Paradoxe, donc, de notre existence mortelle que le bon temps s’assombrisse toujours d’un horizon de disparition, et que l’ultime espoir du malheureux soit la fin de ses souffrances en même temps que de sa vie.

Non, décidément, si chargé de sagesse soit-il l’adage qu’il y a une fin à tout n’est pas empreint de joie, mais de cette tristesse irrémédiable qui cerne de noir tout bonheur des hommes.

Or, l’Assomption de la Vierge Marie sonne triomphalement le renversement de cette fatalité pour notre humanité. Elle ne supprime pas la fin, la fin de toute chose, mais elle ouvre un passage à travers la fin.

Bien sûr, c’est là le mystère du Christ Jésus, le mystère de sa Pâque, auquel celui de la Vierge Marie n’ajoute rien. D’ailleurs, l’évangile de ce jour, la Visitation, résume dans la bouche d’Élisabeth, l’ensemble de l’histoire du salut : l’élection d’Abraham et de sa descendance et l’accomplissement de toutes les promesses de Dieu, consignées dans les Écritures, par la naissance, la vie et la mort de Jésus, Messie d’Israël et Fils unique et éternel de Dieu, sa résurrection, son ascension et la mission apostolique. La mère de Jésus, mère de Dieu, est simplement par excellence l’humanité croyante qui accepte et réalise par la foi le salut qui lui est destiné : « Heureuse celle qui a cru aux paroles qui lui furent dites de la part du Seigneur. » Mais, pour cela justement, le mystère de la sainte Vierge fait partie du mystère de son Fils, et il en est, en quelque sorte, la fin : à la fois la fine pointe conclusive et le but même du plan de salut de Dieu pour sa Création.

Ainsi, le fait que le dogme de l’Assomption soit le dernier promulgué par l’Église catholique, en 1950, ne donne pas à penser qu’il serait comme ajouté à la révélation, mais signifie plutôt qu’il constitue l’ultime développement de ce qui était contenu dans les Écritures.
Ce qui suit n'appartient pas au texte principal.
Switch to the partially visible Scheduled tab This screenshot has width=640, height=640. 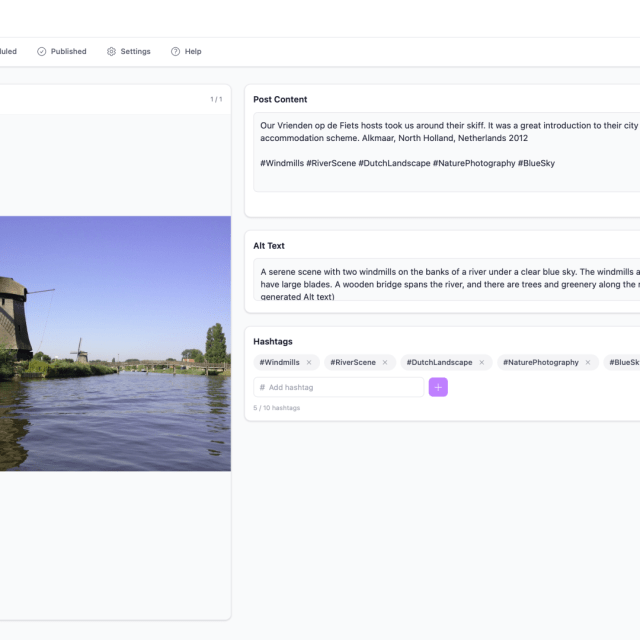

On pourrait dire que ne pas croire à l’Assomption de la Vierge Marie revient à ne pas croire au mystère chrétien. Disons plutôt que, quiconque commence à croire au mystère chrétien est appelé à aller au bout de la foi, c’est-à-dire à croire en l’Assomption. D’ailleurs, « assomption » vient de « assumer », et le résumé de la foi chrétienne est bien que, dans son immense amour, Dieu a assumé jusqu’au bout sa création qui était tombée au pouvoir du péché et de la mort, pour la racheter en son Fils unique.

En la personne de la Vierge Marie, assumée en Dieu au terme de sa vie terrestre, élevée corps et âme à la gloire du ciel qui est celle de son Fils mort et ressuscité pour les pécheurs, la création a déjà « traversé la fin » pour entrer dans le commencement qui n’aura pas de fin : la vie éternelle. Son privilège, qui est de précéder tous les hommes en recevant pleinement le bénéfice de la Pâque du Ressuscité sans attendre la résurrection des corps au dernier jour, lui est accordé en vertu de son Immaculée conception : elle fut en effet préservée du péché depuis le premier instant de son existence. Mais tous les hommes rachetés par le baptême dans la mort et la résurrection du seigneur sont appelés à la même gloire éternelle.

Telle est notre espérance, celle qui fait des chrétiens le peuple de la joie brillant sur les nations qui vivaient dans l’ombre de la mort, pour que cette lumière les appelle à l’accueillir par la foi, la foi d’Abraham et de Marie.

Ainsi nous le proclamons avec la Vierge bienheureuse : il y aura une fin à toute injustice au monde, et à la mort qui avait régné sur la création. Au-delà de cette fin, il n’y aura que Dieu pour tous ceux qui auront cru à sa Parole.